Machine learning pipeline to predict LNP transfection efficiency and analyze LNP design rules for cell type-preferential transfection

Manuscript

ML LNP TOC Graphic_Cells (2)

Structure of Repository and Code:

  • Raw_Data directory contains relevant datasets used for model training and validation

  • Runs directory contains different pipeline runs (using different datasets)

    • "Final_HL_Features_PDI1_RLU1.5_SIZE10000" run provides the trained models (only B16F10 cell type) and figures shown in main text of the manuscript.

    • "example_HL_Features_PDI1_RLU1.5_SIZE10000" run provides examples of pipeline outputs for model selection, feature reduction, model diagnostics, and SHAP values. Also see note below:

    • NOTE: For model selection, random states of outer cross-validation loops have been set for accurate model comparisions, however, random states of inner cross-validation loops have not been set leading to the optimization of different model architectures. These random states can be set to improve reproducibility.
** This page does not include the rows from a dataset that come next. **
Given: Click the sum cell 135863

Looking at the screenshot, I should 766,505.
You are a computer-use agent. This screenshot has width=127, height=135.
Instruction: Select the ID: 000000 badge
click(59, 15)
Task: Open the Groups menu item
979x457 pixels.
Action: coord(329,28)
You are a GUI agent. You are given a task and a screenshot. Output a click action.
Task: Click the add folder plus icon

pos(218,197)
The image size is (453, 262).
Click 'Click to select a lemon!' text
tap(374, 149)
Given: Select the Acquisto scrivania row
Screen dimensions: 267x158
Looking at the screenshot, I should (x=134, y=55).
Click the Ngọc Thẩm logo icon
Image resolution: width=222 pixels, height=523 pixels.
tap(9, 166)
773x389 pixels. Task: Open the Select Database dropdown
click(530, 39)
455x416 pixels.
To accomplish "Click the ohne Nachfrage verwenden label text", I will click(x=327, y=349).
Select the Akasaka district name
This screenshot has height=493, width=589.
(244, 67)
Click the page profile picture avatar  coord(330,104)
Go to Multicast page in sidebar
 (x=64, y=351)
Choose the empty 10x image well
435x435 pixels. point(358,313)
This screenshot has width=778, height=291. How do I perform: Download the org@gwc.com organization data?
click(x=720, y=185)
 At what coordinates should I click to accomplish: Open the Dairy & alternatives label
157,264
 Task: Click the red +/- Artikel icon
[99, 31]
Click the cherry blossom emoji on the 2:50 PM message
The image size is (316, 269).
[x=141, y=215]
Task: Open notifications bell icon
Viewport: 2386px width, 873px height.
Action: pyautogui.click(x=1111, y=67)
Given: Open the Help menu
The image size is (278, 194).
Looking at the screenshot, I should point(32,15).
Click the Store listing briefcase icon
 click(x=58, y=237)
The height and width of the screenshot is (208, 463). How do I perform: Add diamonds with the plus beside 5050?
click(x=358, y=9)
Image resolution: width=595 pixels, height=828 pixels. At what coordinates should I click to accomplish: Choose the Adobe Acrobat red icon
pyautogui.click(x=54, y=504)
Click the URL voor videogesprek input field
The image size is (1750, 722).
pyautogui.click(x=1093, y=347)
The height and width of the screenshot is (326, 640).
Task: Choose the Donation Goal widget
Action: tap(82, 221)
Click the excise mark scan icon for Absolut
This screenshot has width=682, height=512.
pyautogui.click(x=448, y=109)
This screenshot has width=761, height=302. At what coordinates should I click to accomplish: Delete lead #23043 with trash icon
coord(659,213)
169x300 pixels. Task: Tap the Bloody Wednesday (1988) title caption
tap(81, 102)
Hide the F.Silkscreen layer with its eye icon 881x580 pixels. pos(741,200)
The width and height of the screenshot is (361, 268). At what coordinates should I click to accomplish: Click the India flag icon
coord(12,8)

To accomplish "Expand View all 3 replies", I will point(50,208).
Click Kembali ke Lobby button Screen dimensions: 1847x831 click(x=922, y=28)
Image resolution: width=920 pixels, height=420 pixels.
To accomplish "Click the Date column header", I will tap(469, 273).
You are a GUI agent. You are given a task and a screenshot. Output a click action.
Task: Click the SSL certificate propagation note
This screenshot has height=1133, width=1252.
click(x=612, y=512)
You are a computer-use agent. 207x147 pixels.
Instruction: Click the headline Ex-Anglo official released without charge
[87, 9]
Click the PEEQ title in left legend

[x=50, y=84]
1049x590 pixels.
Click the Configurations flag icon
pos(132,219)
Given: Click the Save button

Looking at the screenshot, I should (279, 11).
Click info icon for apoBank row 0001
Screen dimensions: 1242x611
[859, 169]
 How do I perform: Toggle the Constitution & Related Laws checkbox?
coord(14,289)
      • Thus, new runs of the pipeline with the provided dataset will lead to slightly differing downstream results (such as feature refinement and SHAP values) than presented on the manuscript.
      • Importantly, SHAP values for compositional features ('NP_ratio','PEG_(Chol+PEG)','(IL+HL)','HL_(IL+HL)') remain generally consistent no matter the random_state.
      • On the other hand, helper lipid chemical feature refinement and analysis produce more variable results due to small sample size (only 6 helper lipids tested), thus less weight should be placed on chemical feature results until expanded lipid chemical libraries are tested.
  • Within each run there are subdirectories for related results and figures for models trained on each individual cell type datasets and cell-wise comparison figures folder.

  • Each cell type directory contains directories related to different aspects of the ML pipeline (see below):

    • Trained_models: Model hyperparameter tuning and trained models

    • Model_diagnostics: contains HL-1 (leave-one-lipid-out or helper lipid minus one analysis of optimized models), learning_curve, and straw models results

    • Feature_Reduction : training data and results for feature reduction/refinement procedures

    • SHAP_Values: Calculated SHAP values for feature importance and design rules

    • Figures: Contains most figures used in manuscript and group by relevance

To run code:

  • ML_LNP.yml provided to set up conda enviroment. This code has been tested on Windows10.

  • run_pipeline.py runs the machine learning pipeline on a provided dataset in the Raw_Data directory. Change run parameters as needed at the top of the main function. Pipelines will be saved in the Runs folder.

  • plot_Pipeline.py generates plots for the pipeline. Change plotting parameters as needed at the top of the main function. Figures will be saved in the respective Runs folder.

  • validate_predictions.py provides ML transfection efficiency predictions of given novel LNPs (provided in the Raw_Data folder) and generate model performance metrics when comparing against experimental values.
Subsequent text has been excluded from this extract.